**Your objective**
Each line from the one with "Open first Windows 共享 item in list" to the final line of the data must be reproduced exactly, and no other line may appear.

**Dataset content**

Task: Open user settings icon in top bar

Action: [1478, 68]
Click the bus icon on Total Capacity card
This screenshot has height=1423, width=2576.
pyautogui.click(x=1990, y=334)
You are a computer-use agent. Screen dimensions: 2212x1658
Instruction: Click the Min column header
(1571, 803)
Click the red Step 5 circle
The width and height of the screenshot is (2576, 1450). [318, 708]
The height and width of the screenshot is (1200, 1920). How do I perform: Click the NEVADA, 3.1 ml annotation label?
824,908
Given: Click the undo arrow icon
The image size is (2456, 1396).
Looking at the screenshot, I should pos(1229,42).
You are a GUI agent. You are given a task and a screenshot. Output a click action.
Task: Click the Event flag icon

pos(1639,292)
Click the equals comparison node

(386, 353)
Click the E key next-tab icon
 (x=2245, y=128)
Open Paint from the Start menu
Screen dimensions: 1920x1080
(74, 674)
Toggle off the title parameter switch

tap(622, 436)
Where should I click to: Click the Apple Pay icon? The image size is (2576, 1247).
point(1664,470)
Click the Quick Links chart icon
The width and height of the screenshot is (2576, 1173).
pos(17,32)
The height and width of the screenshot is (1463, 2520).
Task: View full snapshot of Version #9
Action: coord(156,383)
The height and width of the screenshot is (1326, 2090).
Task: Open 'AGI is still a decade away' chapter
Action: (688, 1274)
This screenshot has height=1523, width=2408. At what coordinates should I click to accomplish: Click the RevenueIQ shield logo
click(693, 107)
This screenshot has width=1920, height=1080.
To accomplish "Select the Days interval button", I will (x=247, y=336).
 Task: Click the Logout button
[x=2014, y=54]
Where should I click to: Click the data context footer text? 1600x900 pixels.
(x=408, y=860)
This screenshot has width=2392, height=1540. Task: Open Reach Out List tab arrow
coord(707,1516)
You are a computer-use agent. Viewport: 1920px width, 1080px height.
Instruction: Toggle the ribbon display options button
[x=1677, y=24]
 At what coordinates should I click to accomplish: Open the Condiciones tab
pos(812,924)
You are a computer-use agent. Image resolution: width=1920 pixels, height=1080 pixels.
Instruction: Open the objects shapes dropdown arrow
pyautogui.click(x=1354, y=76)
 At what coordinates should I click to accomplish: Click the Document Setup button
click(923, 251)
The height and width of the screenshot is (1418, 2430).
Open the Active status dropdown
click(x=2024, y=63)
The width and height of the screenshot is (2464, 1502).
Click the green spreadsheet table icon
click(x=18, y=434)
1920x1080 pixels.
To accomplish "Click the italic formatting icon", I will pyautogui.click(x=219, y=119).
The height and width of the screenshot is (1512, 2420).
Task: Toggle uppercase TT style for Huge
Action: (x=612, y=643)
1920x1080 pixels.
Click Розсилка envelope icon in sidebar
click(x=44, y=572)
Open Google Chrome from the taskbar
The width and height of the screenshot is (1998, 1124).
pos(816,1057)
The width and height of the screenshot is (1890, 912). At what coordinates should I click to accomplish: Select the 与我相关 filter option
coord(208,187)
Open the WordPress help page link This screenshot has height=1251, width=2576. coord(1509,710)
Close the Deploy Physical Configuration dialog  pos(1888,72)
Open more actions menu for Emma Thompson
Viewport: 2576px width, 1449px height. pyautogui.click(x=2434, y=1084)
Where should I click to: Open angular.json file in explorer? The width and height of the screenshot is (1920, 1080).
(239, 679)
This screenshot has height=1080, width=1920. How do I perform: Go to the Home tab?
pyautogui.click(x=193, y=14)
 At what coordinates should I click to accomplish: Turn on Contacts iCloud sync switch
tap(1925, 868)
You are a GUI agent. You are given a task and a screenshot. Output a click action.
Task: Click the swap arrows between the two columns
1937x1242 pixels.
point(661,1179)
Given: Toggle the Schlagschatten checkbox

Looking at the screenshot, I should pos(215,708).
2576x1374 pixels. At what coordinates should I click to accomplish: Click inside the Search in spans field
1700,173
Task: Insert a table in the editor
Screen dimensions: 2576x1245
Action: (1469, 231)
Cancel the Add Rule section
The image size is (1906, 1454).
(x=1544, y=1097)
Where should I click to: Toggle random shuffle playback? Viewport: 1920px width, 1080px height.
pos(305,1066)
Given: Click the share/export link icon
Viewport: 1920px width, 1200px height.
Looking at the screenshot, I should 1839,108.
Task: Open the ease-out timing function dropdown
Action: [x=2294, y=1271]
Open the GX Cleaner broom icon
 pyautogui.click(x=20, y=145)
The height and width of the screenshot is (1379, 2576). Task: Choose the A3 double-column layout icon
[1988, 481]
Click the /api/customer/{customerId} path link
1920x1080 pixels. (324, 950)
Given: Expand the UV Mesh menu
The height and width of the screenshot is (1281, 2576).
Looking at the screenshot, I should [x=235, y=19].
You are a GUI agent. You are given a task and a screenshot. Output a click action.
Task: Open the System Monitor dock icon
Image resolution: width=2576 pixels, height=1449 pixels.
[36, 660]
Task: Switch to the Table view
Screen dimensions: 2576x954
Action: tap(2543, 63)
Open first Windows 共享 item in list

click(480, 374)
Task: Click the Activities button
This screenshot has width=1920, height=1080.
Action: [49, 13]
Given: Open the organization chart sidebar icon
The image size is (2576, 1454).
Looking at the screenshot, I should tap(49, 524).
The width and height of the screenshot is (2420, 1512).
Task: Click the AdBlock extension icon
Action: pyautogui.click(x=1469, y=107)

**Solution to this task**
Open first Windows 共享 item in list

click(480, 374)
Task: Click the Activities button
This screenshot has width=1920, height=1080.
Action: [49, 13]
Given: Open the organization chart sidebar icon
The image size is (2576, 1454).
Looking at the screenshot, I should tap(49, 524).
The width and height of the screenshot is (2420, 1512).
Task: Click the AdBlock extension icon
Action: pyautogui.click(x=1469, y=107)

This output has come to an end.